# GOAL
Reproduce all of the data below, substituting "KJV" for every occurrence of "NIV" and leaving everything else as it is. Leave the pictures out of your answer.

[Records from a dataset]
------------------------------------------------------------------------
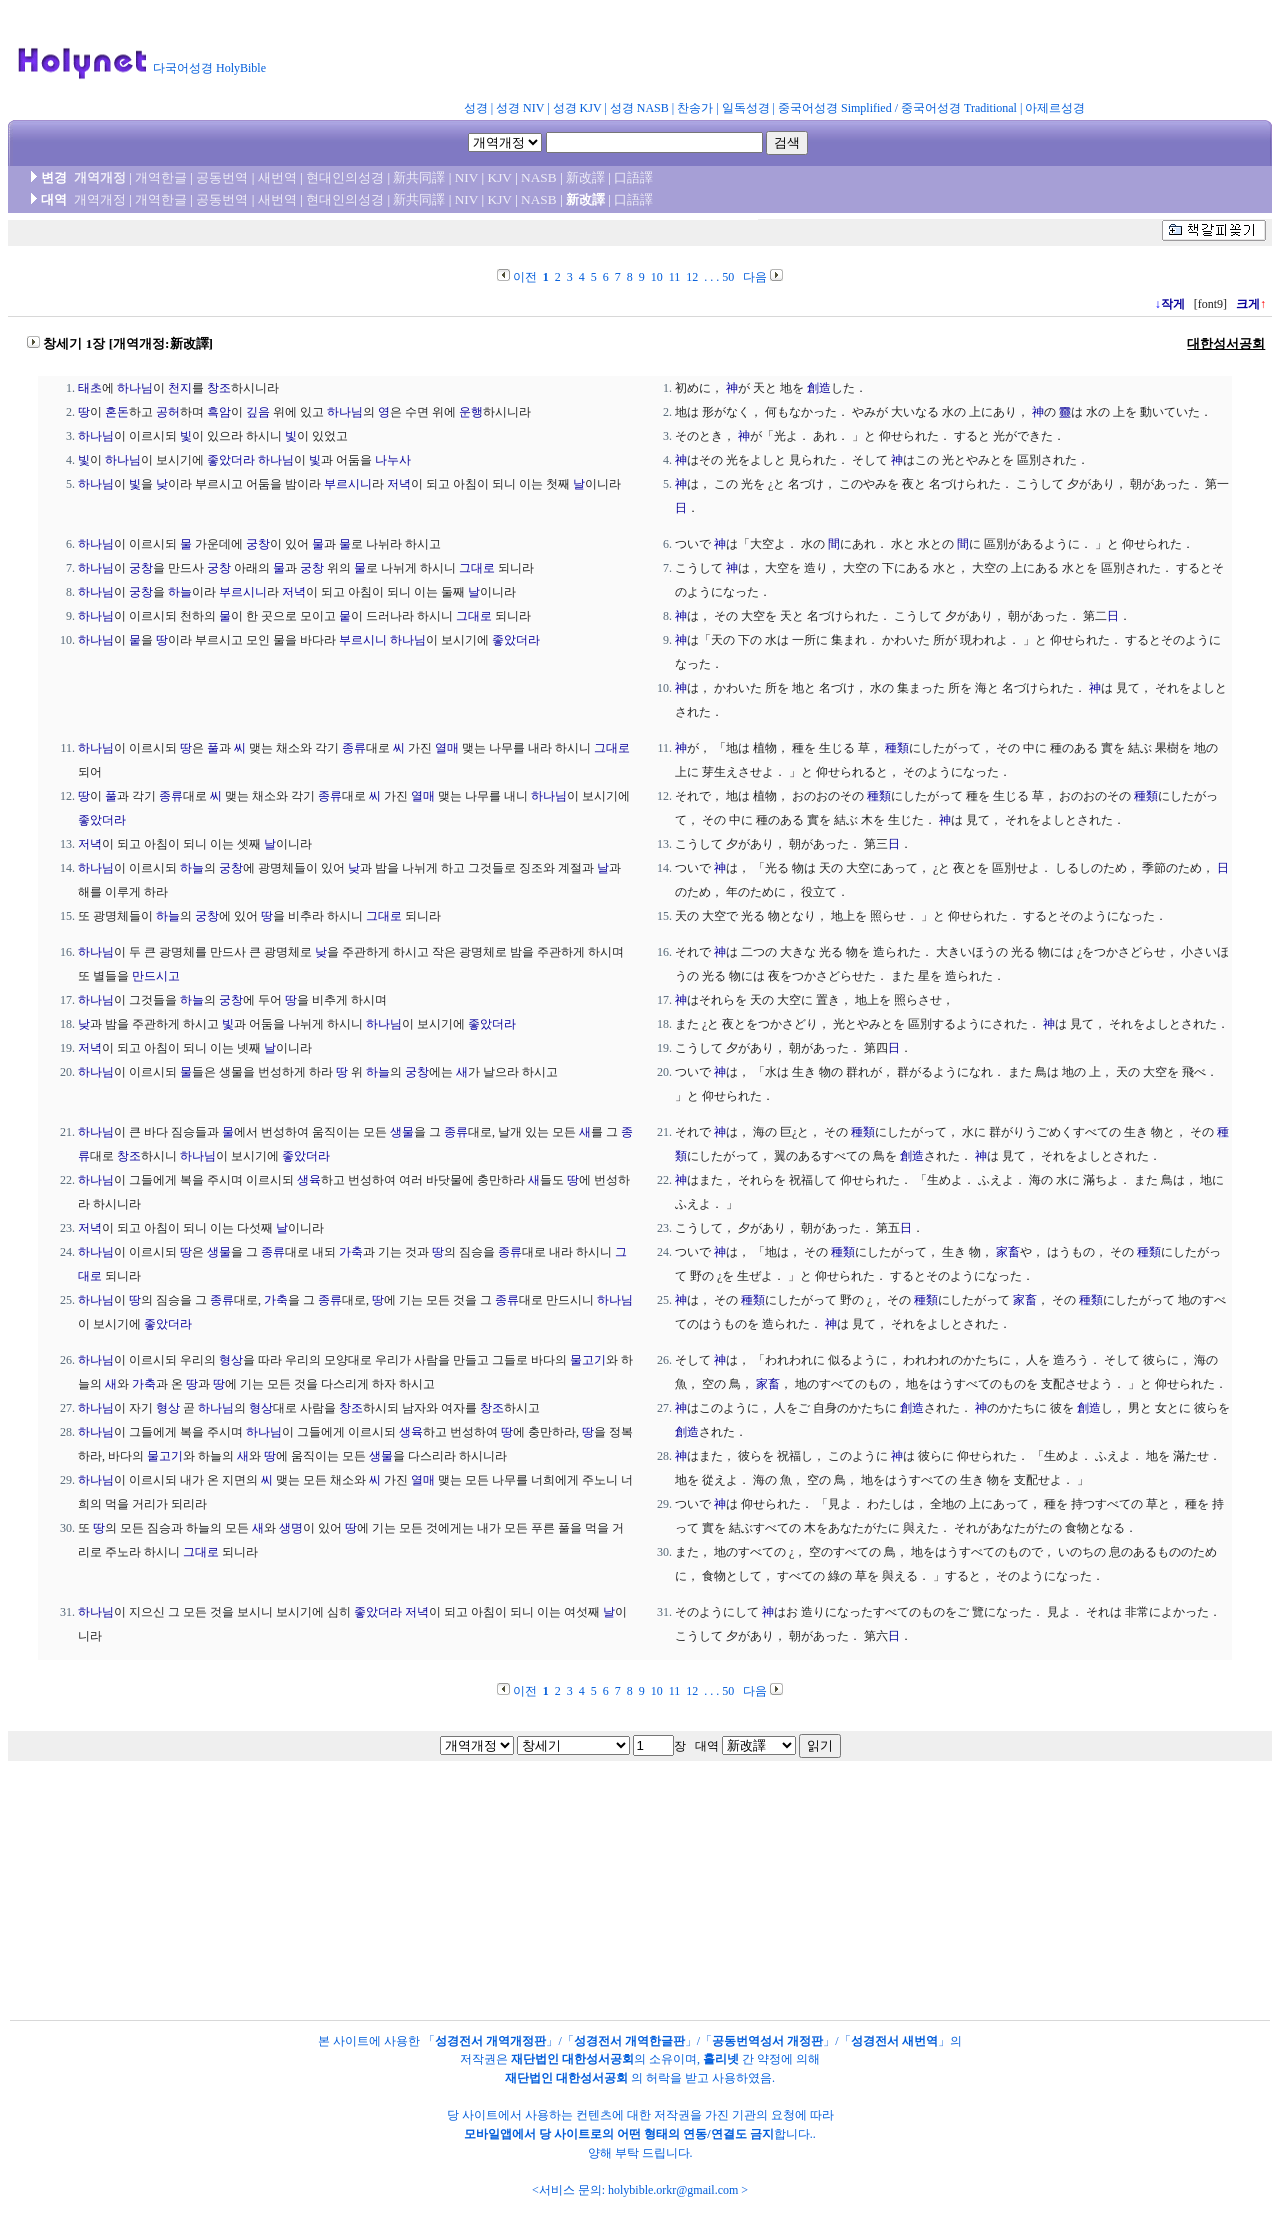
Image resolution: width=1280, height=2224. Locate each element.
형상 (231, 1360)
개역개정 (100, 177)
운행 (471, 412)
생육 (309, 1180)
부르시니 (348, 484)
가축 (351, 1252)
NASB (539, 177)
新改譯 (585, 177)
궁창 (258, 544)
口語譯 (633, 177)
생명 (291, 1528)
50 (728, 277)
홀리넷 (721, 2059)
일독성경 (746, 108)
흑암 (219, 412)
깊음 (258, 412)
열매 (447, 748)
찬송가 (695, 108)
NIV (466, 177)
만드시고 (156, 976)
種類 (897, 748)
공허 (168, 412)
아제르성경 (1055, 108)
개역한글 (161, 177)
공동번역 (222, 177)
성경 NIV (520, 108)
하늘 (180, 592)
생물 (402, 1132)
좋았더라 (231, 460)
------------------------------------------------------------------------
# RESULT BELOW
Image resolution: width=1280, height=2224. Locate each element.
형상 (231, 1360)
개역개정 (100, 177)
운행 (471, 412)
생육 (309, 1180)
부르시니 (348, 484)
가축 (351, 1252)
NASB (539, 177)
新改譯 (585, 177)
궁창 (258, 544)
口語譯 (633, 177)
생명 (291, 1528)
50 (728, 277)
홀리넷 (721, 2059)
일독성경 (746, 108)
흑암 (219, 412)
깊음 (258, 412)
열매 (447, 748)
찬송가 (695, 108)
KJV (466, 177)
만드시고 (156, 976)
種類 (897, 748)
공허 (168, 412)
아제르성경 (1055, 108)
개역한글 (161, 177)
공동번역 (222, 177)
성경 KJV (520, 108)
하늘 (180, 592)
생물 (402, 1132)
좋았더라 (231, 460)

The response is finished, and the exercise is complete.